Soaring food and house prices have made life in the richer coastal cities unaffordable, leading to a shortage of migrant workers returning after the annual Spring Festival, as many preferred to seek work in the cheaper central and western cities. Many cities in the Pearl and Yangtze deltas were forced to increase wages to attract workers, with the Shanghai government raising the minimum monthly wage by 14 percent to 1,280 yuan, the highest in the country. Shanghai also sent 400 buses to bring workers in from Anhui, Henan and Hubei provinces.

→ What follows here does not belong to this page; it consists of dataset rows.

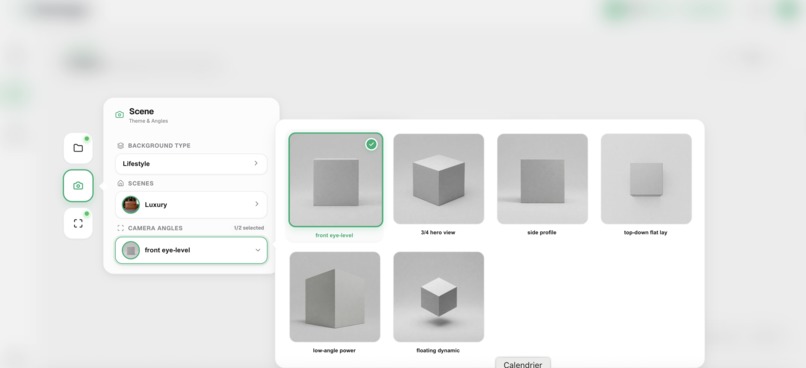Viewport: 806px width, 368px height.
Task: Click the front eye-level caption label
Action: click(334, 235)
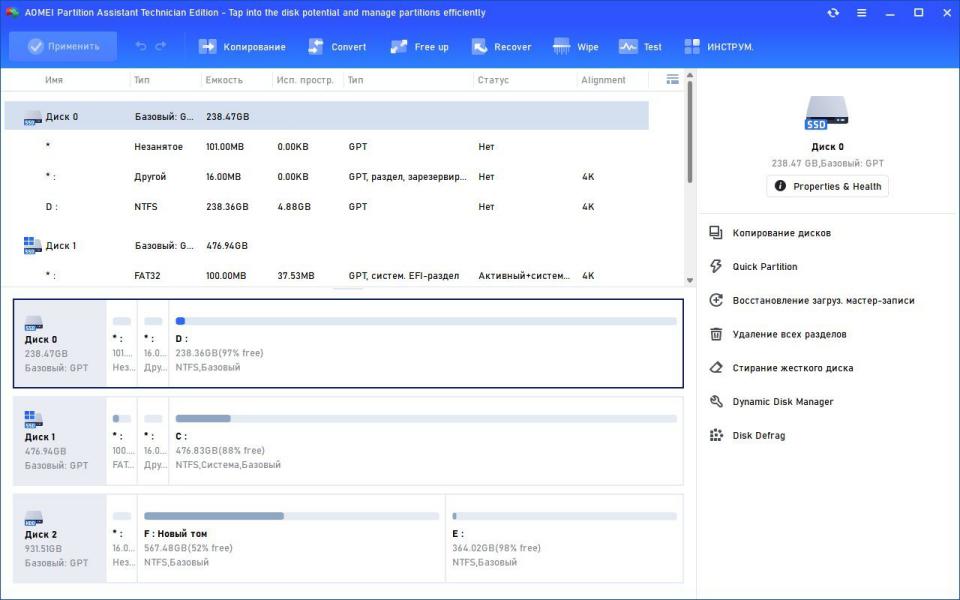The height and width of the screenshot is (600, 960).
Task: Open Dynamic Disk Manager
Action: coord(782,402)
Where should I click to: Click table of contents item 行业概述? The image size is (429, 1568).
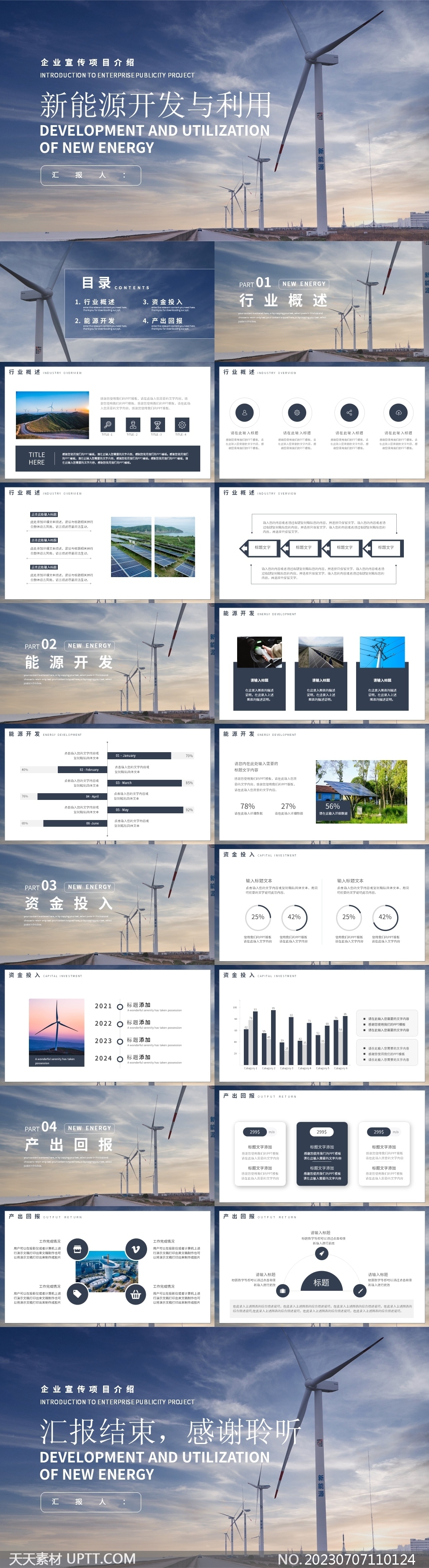pos(95,302)
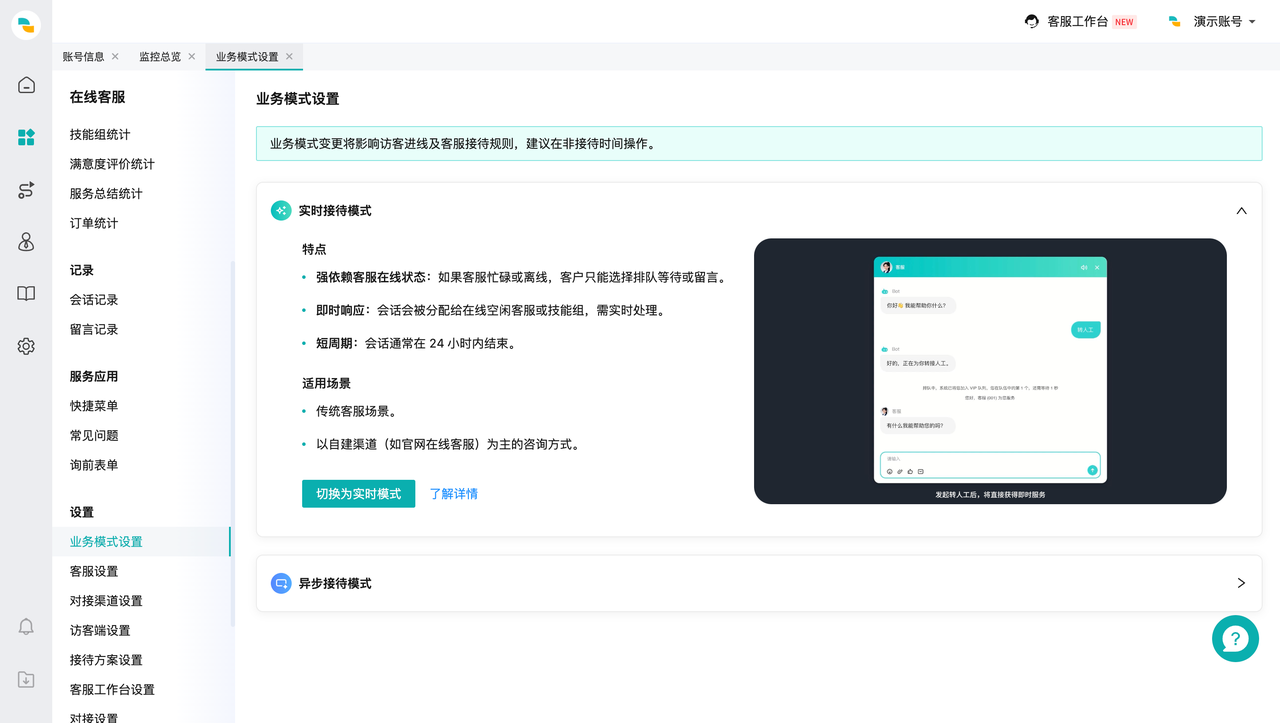Viewport: 1280px width, 723px height.
Task: Select the teal apps grid icon
Action: 25,138
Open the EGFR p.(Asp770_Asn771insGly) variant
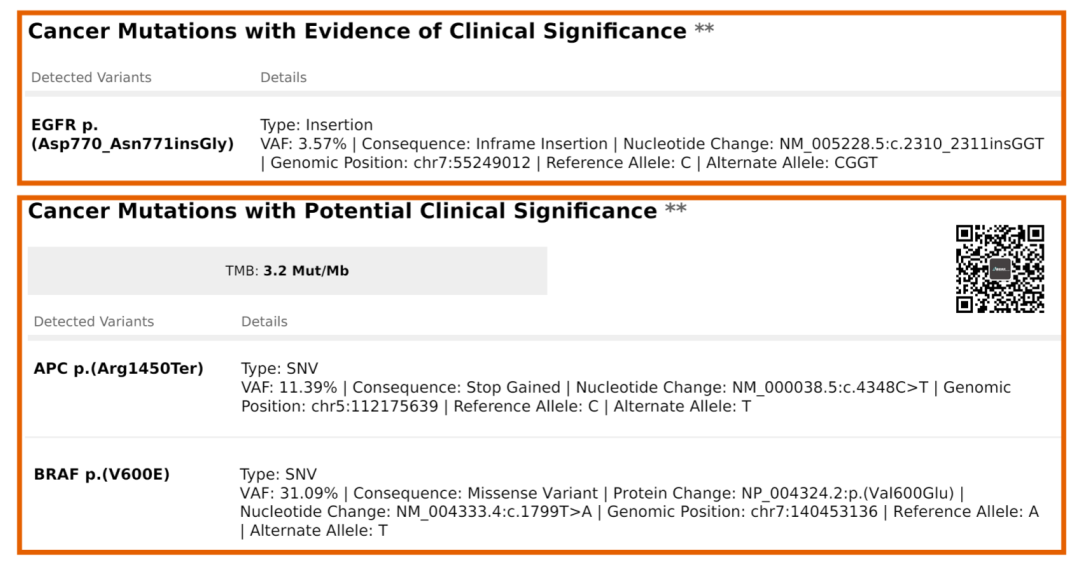 [133, 135]
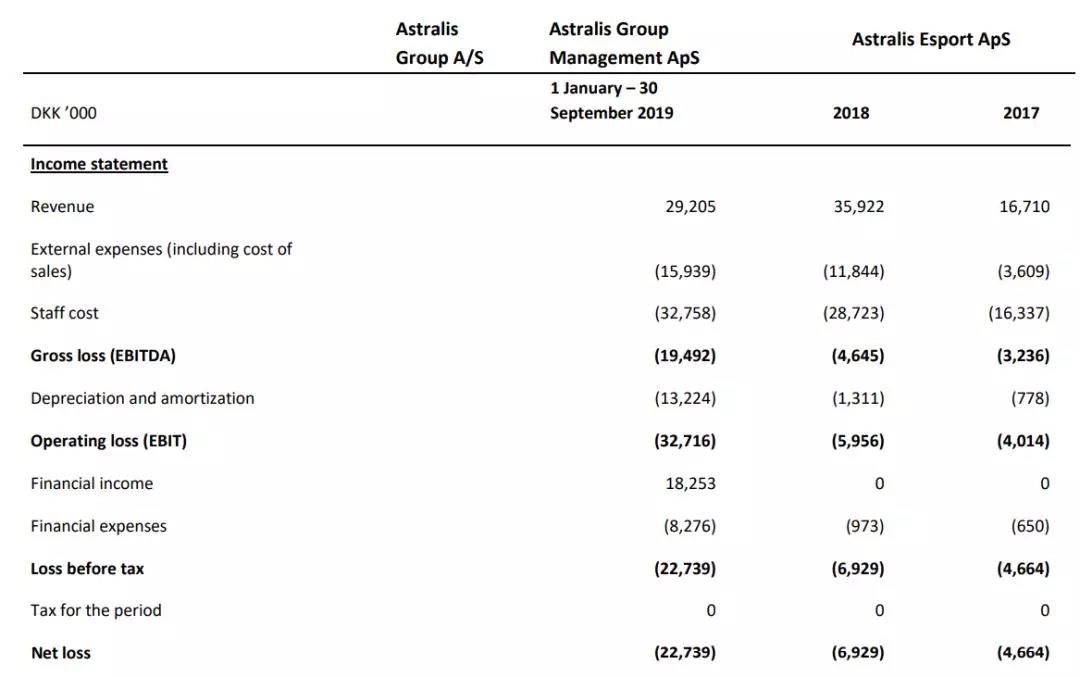The height and width of the screenshot is (677, 1080).
Task: Select the Financial income value 18,253
Action: (x=690, y=483)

Just a stone’s throw from Shanghai’s central railway station, on Xhongxin Road, there is crowded slum housing, accessible only on foot, with shacks and shelters added on to existing buildings, often with outside stone sinks and no bathroom. Residents must use potties, whose contents are thrown into the gutters, or use the public neighbourhood toilets, a common sight in China’s cities.
In another slum district, Cao Jia village in the Putuo district, one householder on Baiyu Road showed the World Socialist Web Site a small kitchen shared by three families. Trapped in dreadful housing, residents, predominantly elderly and migrant workers, said that their only way out was for the Shanghai government to buy them out for redevelopment. But home demolitions that uproot residents often abuse their legal rights and pay minimal compensation in favour of commercial developers.
The government has responded to the housing crisis by increasing interest rates, introducing a property tax in Shanghai and Chongqing, two of China’s largest cities, limiting to two the number of houses an individual may own, and requiring a 60 percent down payment for a second home.
It has also announced that it will spend about 1.3 trillion yuan (US$197 billion) on government-subsidised housing this year—10 million in 2012 and 16 million from 2013 to 2015 in a bid to curb surging property prices and assuage social tensions. When complete, the 36-million housing building programme is expected to provide 20 percent of the country’s housing supply. This could bankrupt many real estate developers. But it is far from clear where the funds will come from for the 2012-to-2015 programme.